◆ **RAW RECORDS**:
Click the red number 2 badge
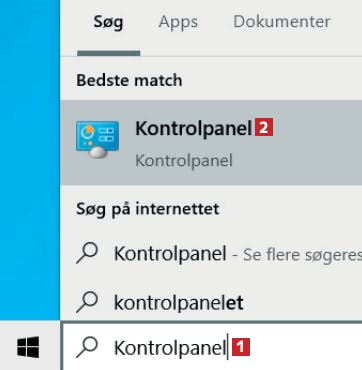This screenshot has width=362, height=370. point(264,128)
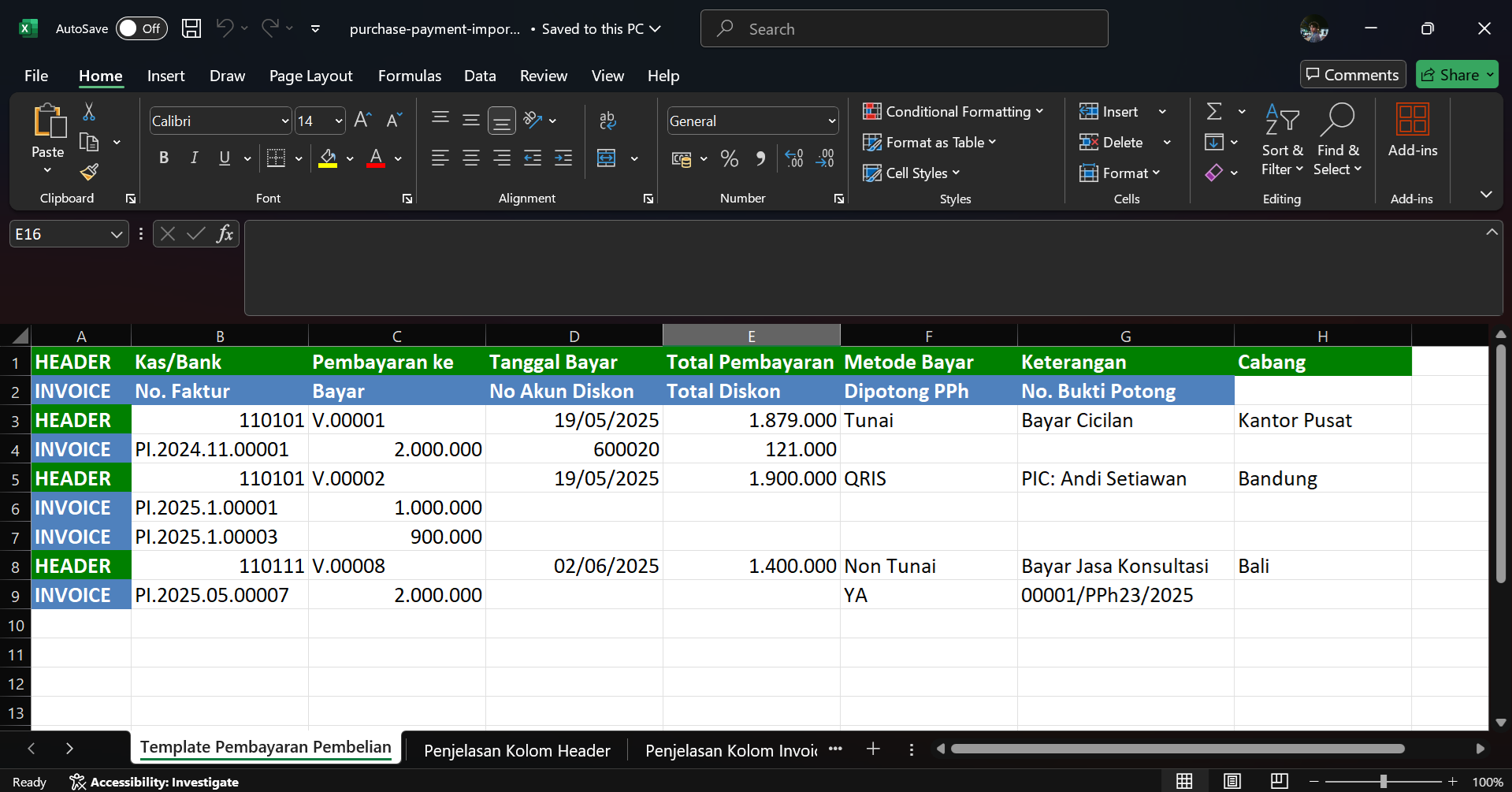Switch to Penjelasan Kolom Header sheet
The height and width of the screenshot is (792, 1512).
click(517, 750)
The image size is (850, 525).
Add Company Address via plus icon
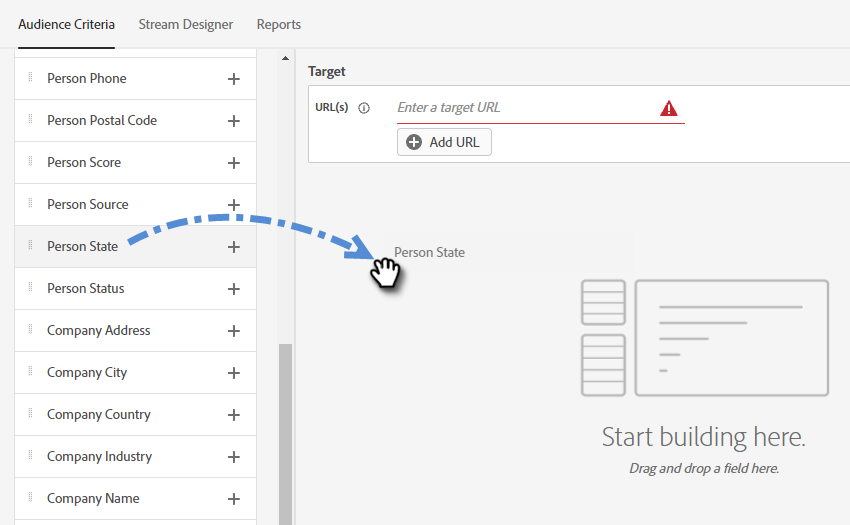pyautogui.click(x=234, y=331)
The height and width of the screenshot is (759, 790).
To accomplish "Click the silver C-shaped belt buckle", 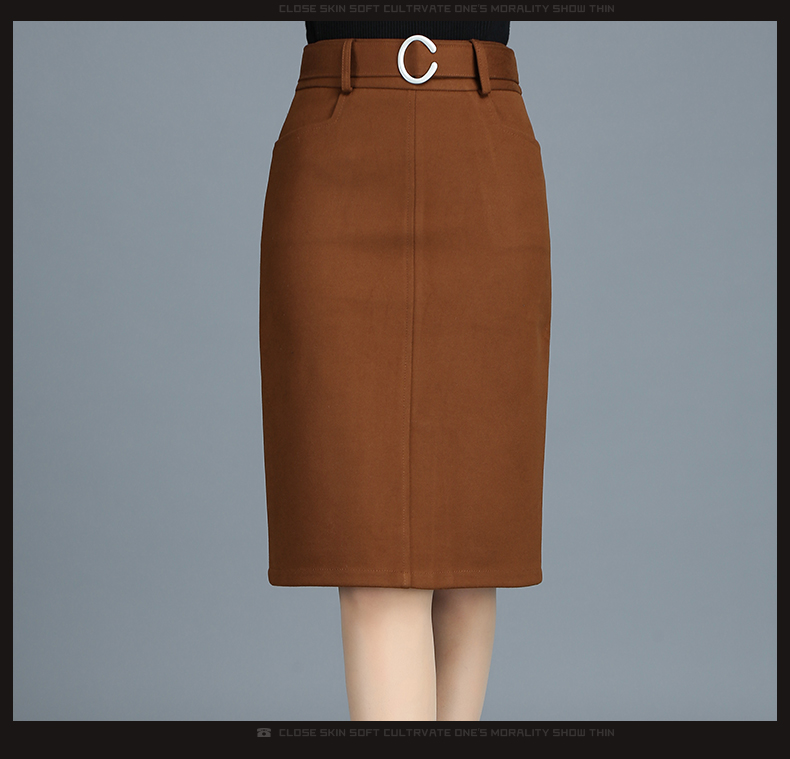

◆ **GIVEN EXERCISE**: Transcribe all of the items above verbatim, leaving out the pictures.

◆ **SOLUTION FOR THIS TASK**:
Click the red number 2 badge
This screenshot has width=362, height=370. point(264,128)
Switch to Penjelasan Kolom Header sheet
The height and width of the screenshot is (792, 1512).
click(517, 750)
The image size is (850, 525).
Add Company Address via plus icon
pyautogui.click(x=234, y=331)
The height and width of the screenshot is (759, 790).
To accomplish "Click the silver C-shaped belt buckle", 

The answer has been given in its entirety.